What is “Data Democratization”? Why are there 5.4 million hits in Google Search for this term? Do we care? Should we care?
What?
In the beginning, there was data. Not much. Enough to be memorized or written in a stone. Then, there were papyri, and books, and libraries, and magnetic storage media, and streams, and logs, and social data, and internet of things! Then, there was too much data! Did you know that more data has been created in the past two years than in the entire previous history of the human race?
(Smart) companies saw the value in data. They tried to organize and distil it into meaningful, actionable insights. Sadly, the data was often too hard to tame, as it was typically locked in silos or the analysis tools were lacking. It was estimated that that only about 0.5% of data is actually ever analysed.
Clearly, something had to be done.
Enter data democratization.
Modern data storage and processing methods such as Hadoop and Spark allowed companies to gather and organize as much data as they wanted. New streamlined and powerful analytical tools such as Tableau Desktop or QlikSense, and even R, Python’s PyData stack, or Jupyter Notebook (for the open-source aficionados) made data analytics more accessible than ever. The result of these new capabilities, known as data democratization, was the empowerment of a broader-than-ever audience to extract value from data.
Why?
Should we, Zopa, care about data democratization?
Yes. It is a source of decisive competitive advantage (even survival!) to any company.
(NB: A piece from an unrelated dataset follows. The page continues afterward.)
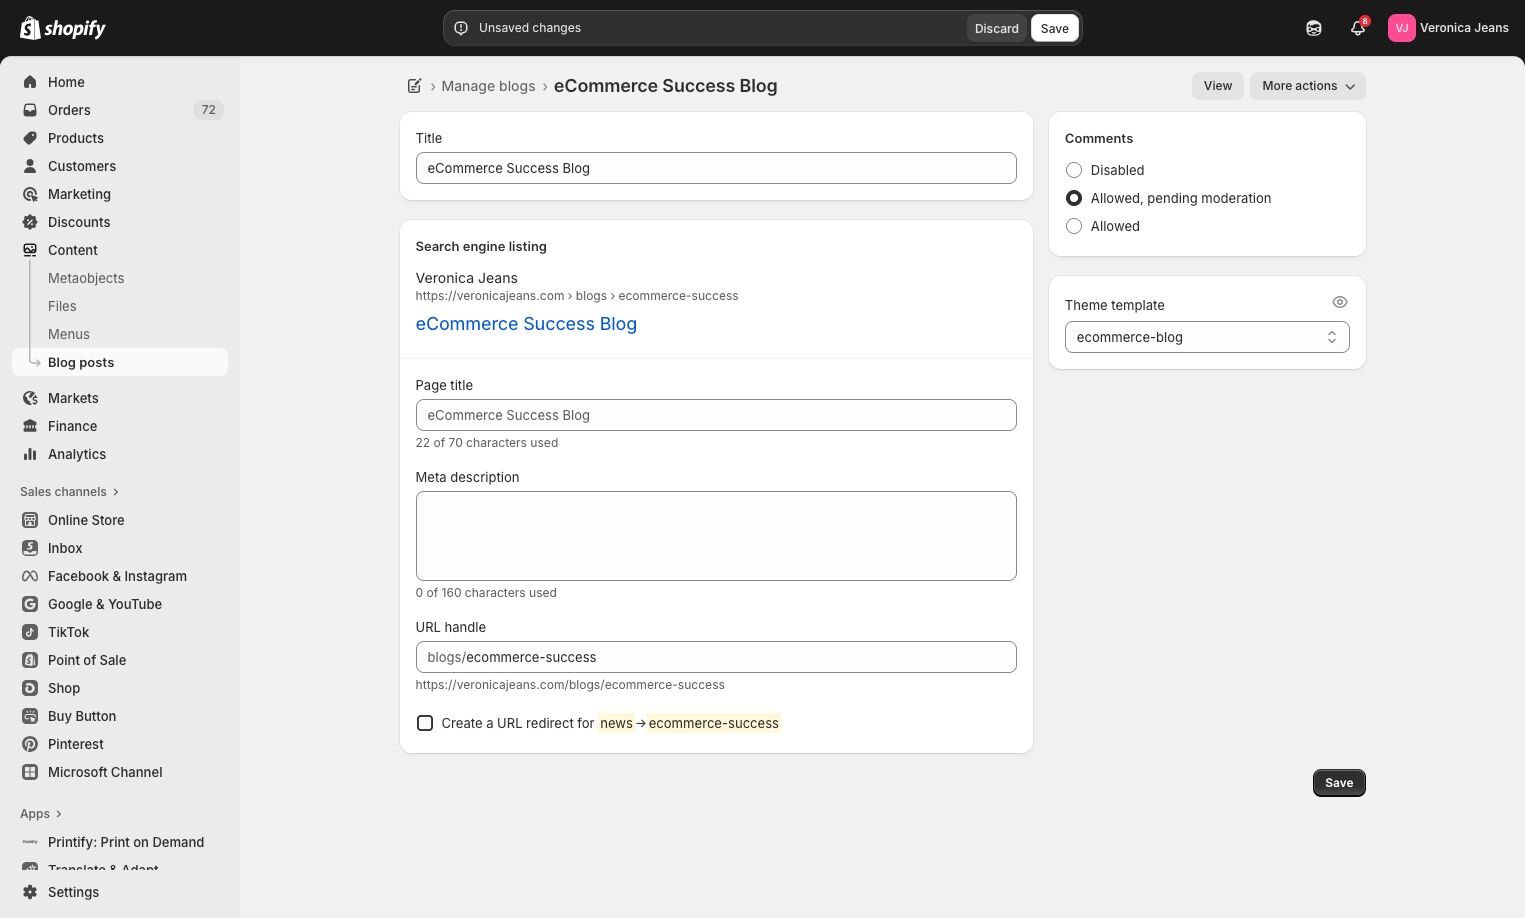Enable the Create a URL redirect checkbox
This screenshot has width=1525, height=918.
425,723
Even more, do we actually care?
Yes! We love it!
Our company’s culture and way of thinking is driven by people who are passionate about data. We don’t have dedicated analytics teams, as data analysis is part of all our jobs. We see data democratisation as a game-changer, as it makes it simpler, faster and easier for our people to get access to the insights they need. It protects the company from becoming a top-down organisation where the highest paid person’s opinion wins. By freeing the data for our people to work with, we give them more responsibility and ownership.
How?
Our data democratization efforts focus on four pillars: data, tools, training, and people. Let’s expand.
Data
Similar to (most) other companies, a considerable fraction of our data remains in silos spread across Microsoft SQL Server, Splunk, flat files, with partner companies, and, sadly, in people’s private folders. Needless to say, this is not conducive to allowing one to see the ‘big picture’. To tear down the silos, we recently started creating a cloud-based data warehouse/Lake combo on AWS, to act as a consolidated single source of truth for data analytics.
Our efforts at improving data availability are not restricted to only inside Zopa. To increase transparency, we regularly share (aggregated and/or anonymized) data with independent third parties (such as AltFi or Nesta) and we publish our loan book on the Zopa website.
Tools
A single analytical tool cannot process all kinds of data. For accessible, yet powerful self-service analytics, we use Tableau Desktop and Tableau Server, while we are considering open-source alternatives such as Apache Zeppelin or Airbnb’s Caravel. For the more involved and data-processing-heavy analyses, we use Python and its excellent PyData stack, running on an in-house Docker-basedJupyterHub setup.
Training
Data democratisation is a process of empowerment. However, with great power comes great responsibility. To ensure that data democratization does not come with data misinterpretation, we train each other, by creating curated self-study training material, by ensuring effective dissemination of expertise via seminars, HipChat channels, mailing lists, and even making sure that experts and learners are sitting next to each other in the office.
People
Excellence in data analytics goes hand in hand with a particular kind of mentality – that of inquisitive, positive, persistent, and open people. As such, we make sure that such people are rewarded during our hiring and appraisal processes.
In parallel, we try to keep people engaged, and motivated to think, ask questions, and play with data. Here, communication plays a key role. Our teams (aka tribes) share their roadmaps, progress, and data-driven insight across the company using dashboards, YouTrack, and company-wide presentations, while our experts are invited to provide open-to-all seminars on new technologies, key tools, and concepts.
Conclusion
If you’re considering how to increase data democratisation in your current organisation (and as we’ve seen in Zopa), keep in mind that this is a gradual process in which incremental changes in culture bring small wins, which, in turn, fuel the next culture change. Your small wins will be effective only if they bring solutions to actual business problems, while the culture change will be rapid only if the wider organisation is aware of the wins. More on this on a follow-up blog post.
As you can see, we love data and analytics, and we enjoy democratizing them! So, if you are considering joining us as a data scientist, risk manager, product analyst, product manager, or digital optimisation manager, be prepared to get your hands dirty!